# [Required action]
Without the images, repeat every line of the listing exactly.

= = = =

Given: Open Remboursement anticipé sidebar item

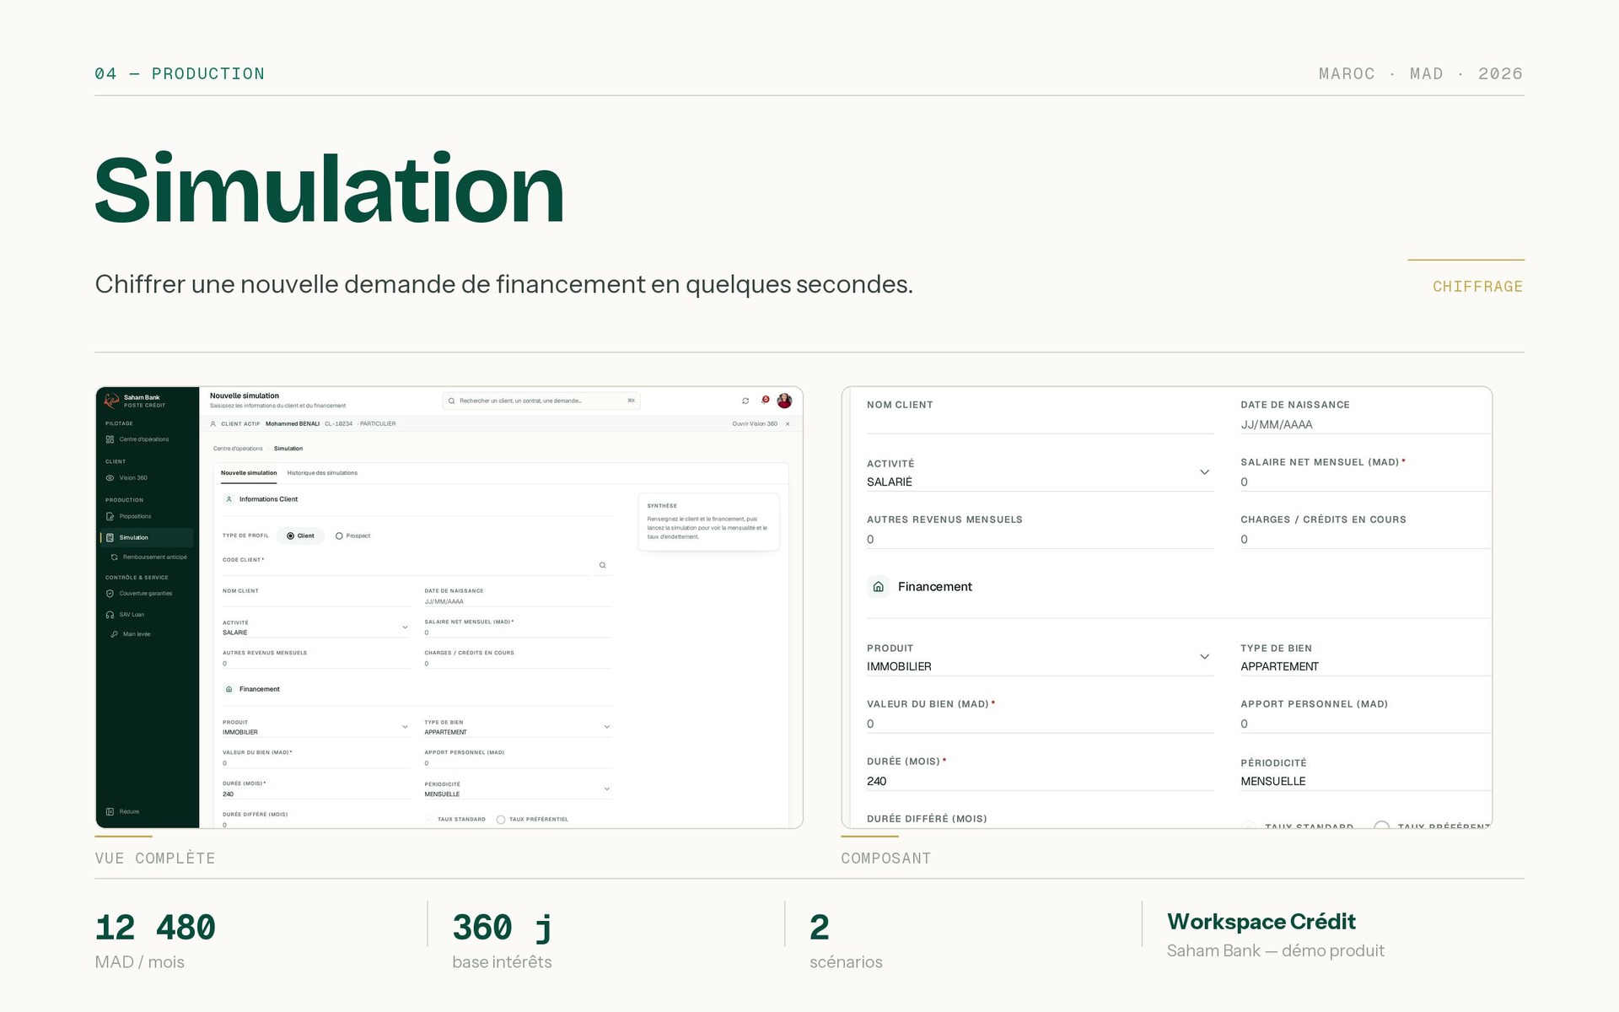Looking at the screenshot, I should pos(148,557).
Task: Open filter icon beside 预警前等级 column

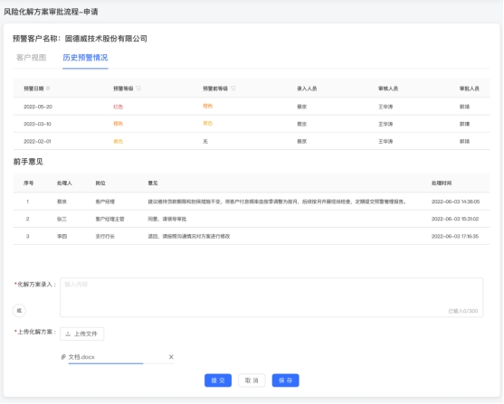Action: point(233,89)
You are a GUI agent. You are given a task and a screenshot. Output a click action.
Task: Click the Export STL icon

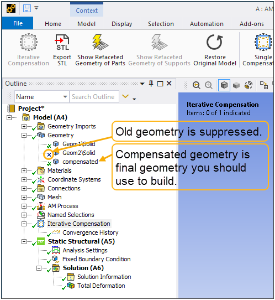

= = = =

# [Written response]
Given: Open Remboursement anticipé sidebar item

Looking at the screenshot, I should pos(148,557).
Task: Open filter icon beside 预警前等级 column

Action: point(233,89)
You are a GUI agent. You are given a task and a screenshot. Output a click action.
Task: Click the Export STL icon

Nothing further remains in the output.